■ TASK
Using the records below, locate all lines containing "computer" and return them.

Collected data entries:

+-------+

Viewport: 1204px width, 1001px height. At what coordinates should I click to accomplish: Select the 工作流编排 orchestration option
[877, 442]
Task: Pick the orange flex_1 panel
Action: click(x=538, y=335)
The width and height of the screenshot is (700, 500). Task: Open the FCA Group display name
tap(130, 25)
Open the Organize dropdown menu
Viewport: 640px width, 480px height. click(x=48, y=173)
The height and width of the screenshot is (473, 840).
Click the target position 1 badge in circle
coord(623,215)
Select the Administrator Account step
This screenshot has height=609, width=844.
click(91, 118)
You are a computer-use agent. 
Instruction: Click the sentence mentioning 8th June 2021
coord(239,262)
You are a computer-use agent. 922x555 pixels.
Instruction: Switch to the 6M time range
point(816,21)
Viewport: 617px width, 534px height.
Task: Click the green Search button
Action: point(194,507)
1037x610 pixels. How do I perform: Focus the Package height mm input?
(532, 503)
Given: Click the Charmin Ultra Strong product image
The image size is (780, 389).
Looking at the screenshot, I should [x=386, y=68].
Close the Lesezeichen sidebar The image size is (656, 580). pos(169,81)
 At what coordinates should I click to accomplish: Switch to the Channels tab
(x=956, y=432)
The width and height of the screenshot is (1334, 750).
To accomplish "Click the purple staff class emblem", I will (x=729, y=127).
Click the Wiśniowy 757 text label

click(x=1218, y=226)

+-------+

■ REPLY TO THE EXERCISE
You are a computer-use agent. 
You are a computer-use agent. 922x555 pixels.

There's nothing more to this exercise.